GIVEN TASK: Reproduce verbatim everything in the material below, from the line containing "The image size is (1500, 812)." down to the end of the material, leaving out the pictures.
##############################
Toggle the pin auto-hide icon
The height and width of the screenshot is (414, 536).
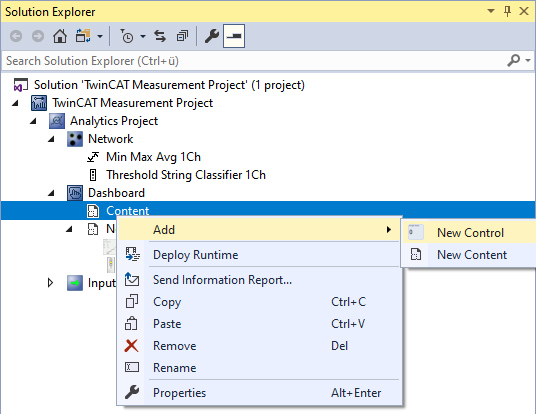(508, 11)
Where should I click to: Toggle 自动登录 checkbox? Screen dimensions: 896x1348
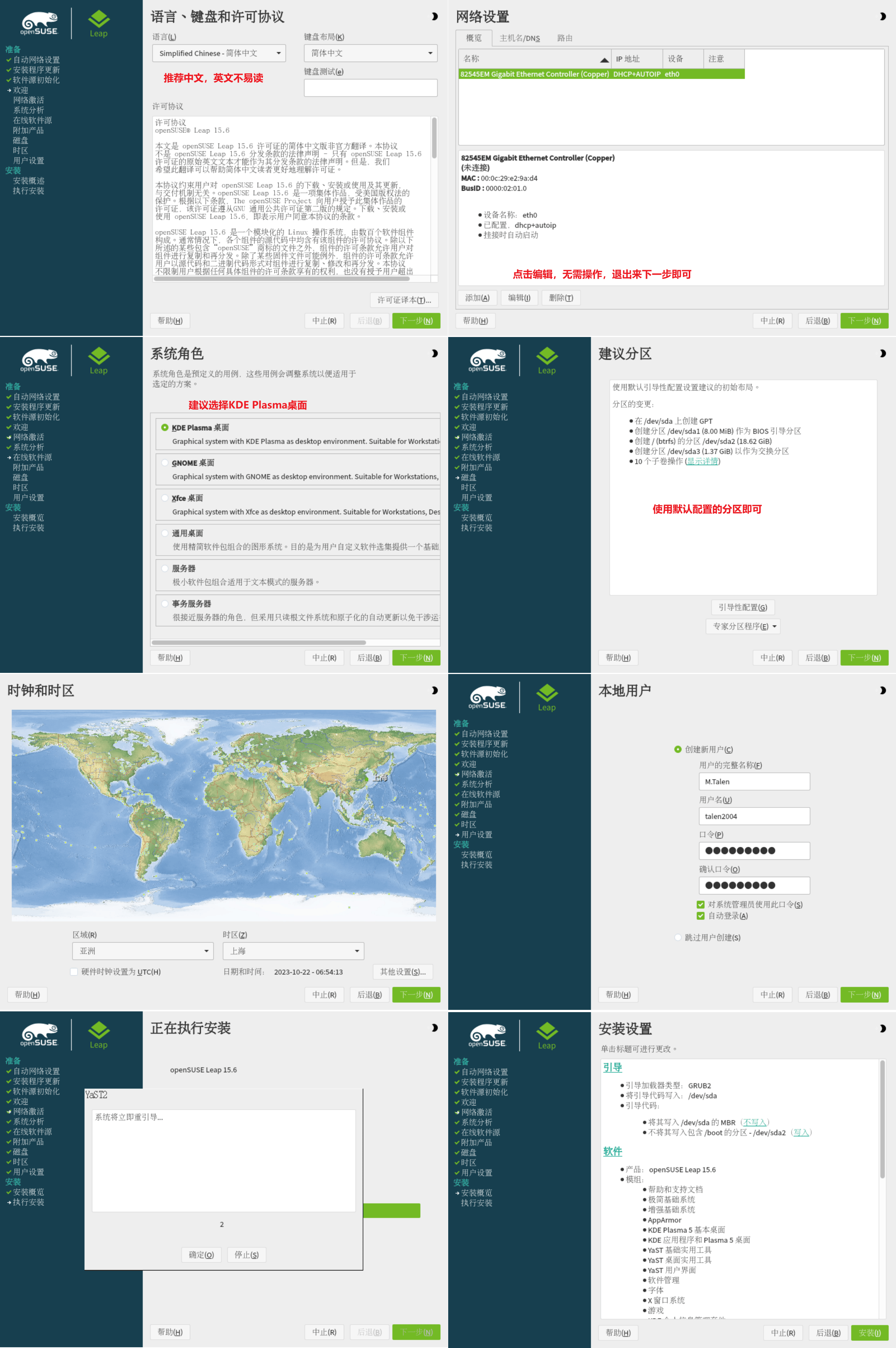point(700,915)
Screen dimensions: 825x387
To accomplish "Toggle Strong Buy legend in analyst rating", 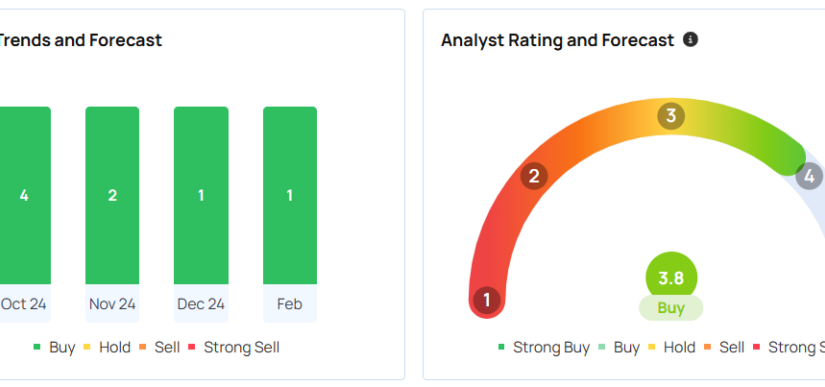I will pos(544,347).
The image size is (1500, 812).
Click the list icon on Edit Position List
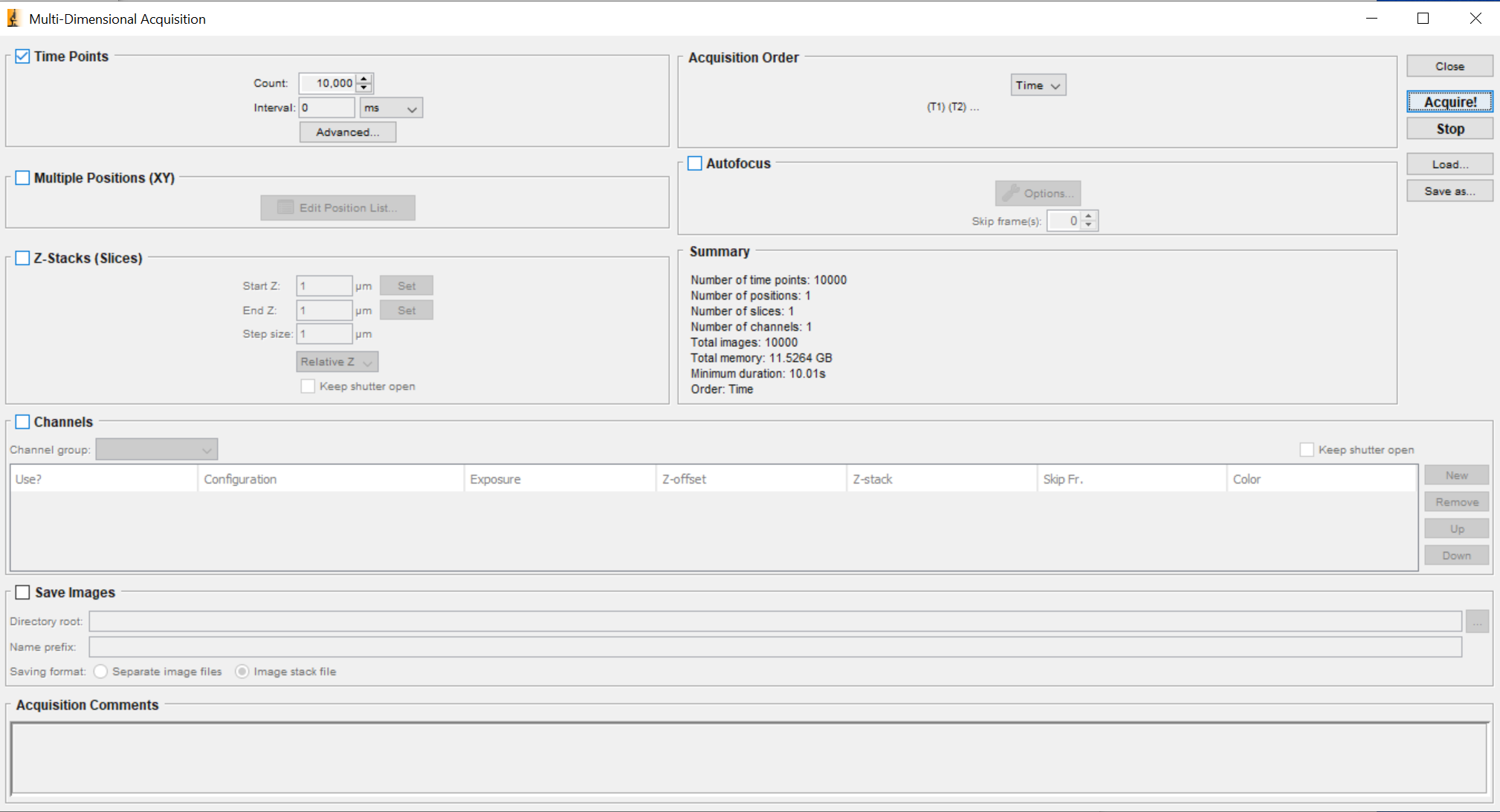tap(285, 207)
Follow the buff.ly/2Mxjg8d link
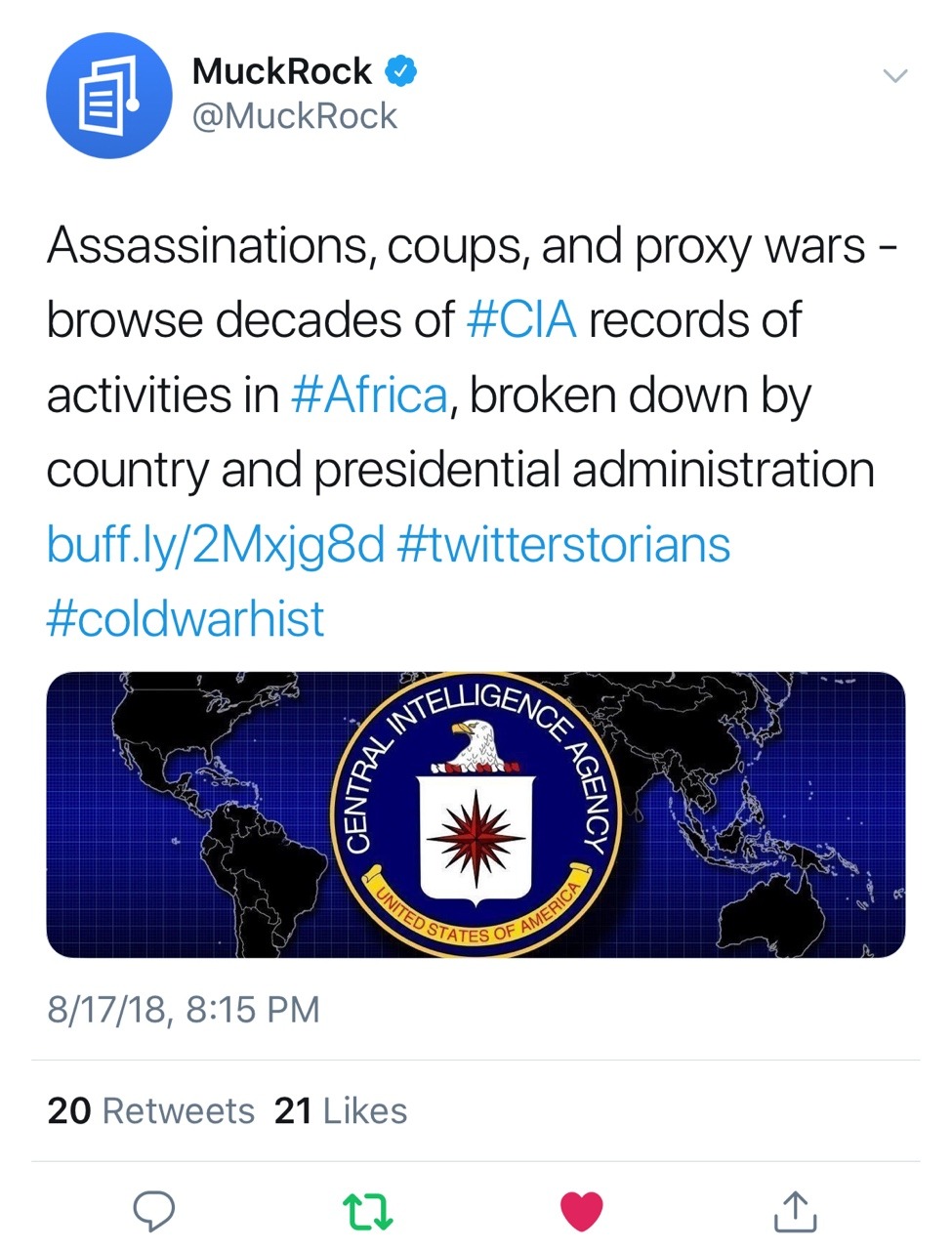This screenshot has height=1250, width=952. click(216, 545)
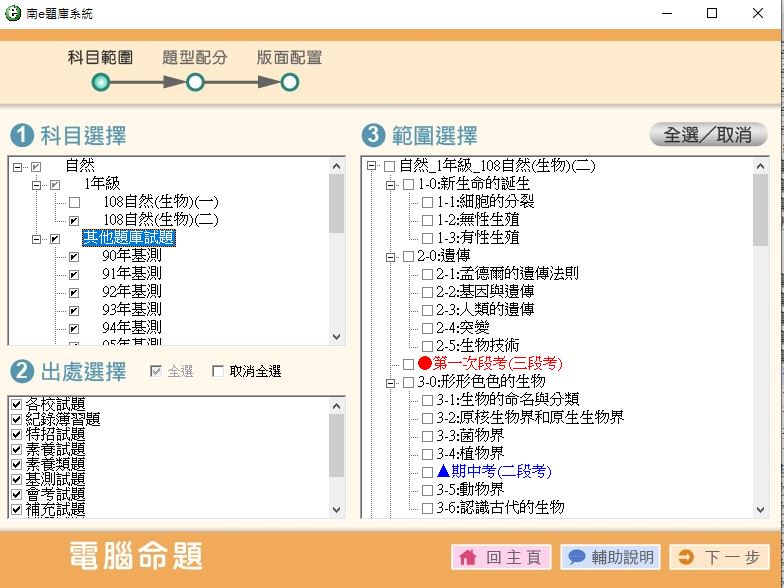784x588 pixels.
Task: Click the red circle 第一次段考 marker
Action: (x=425, y=364)

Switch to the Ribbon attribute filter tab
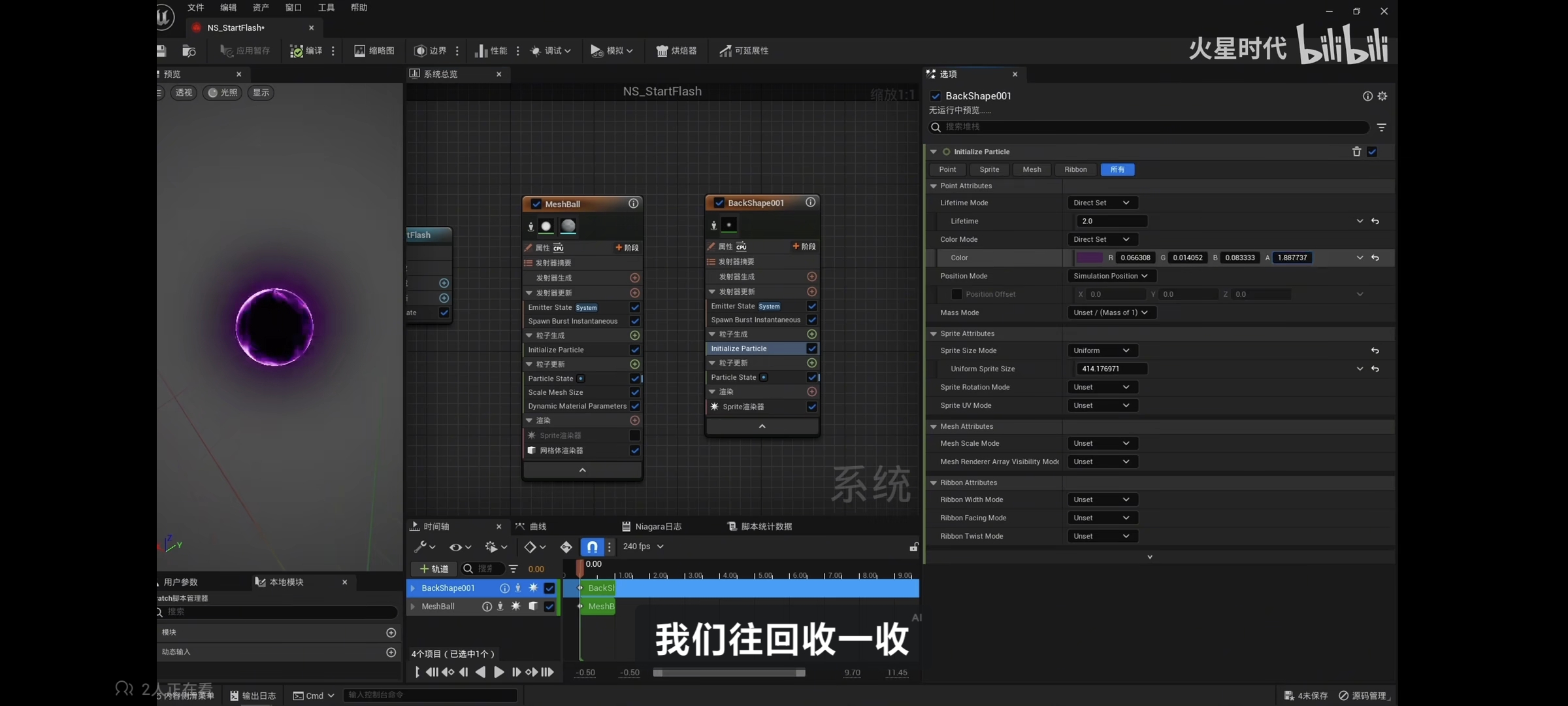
##############################
FULL SOLUTION:
The image size is (1500, 812).
Click the list icon on Edit Position List
tap(285, 207)
Follow the buff.ly/2Mxjg8d link
This screenshot has height=1250, width=952. click(216, 545)
784x588 pixels.
Task: Click the red circle 第一次段考 marker
Action: (x=425, y=364)

Switch to the Ribbon attribute filter tab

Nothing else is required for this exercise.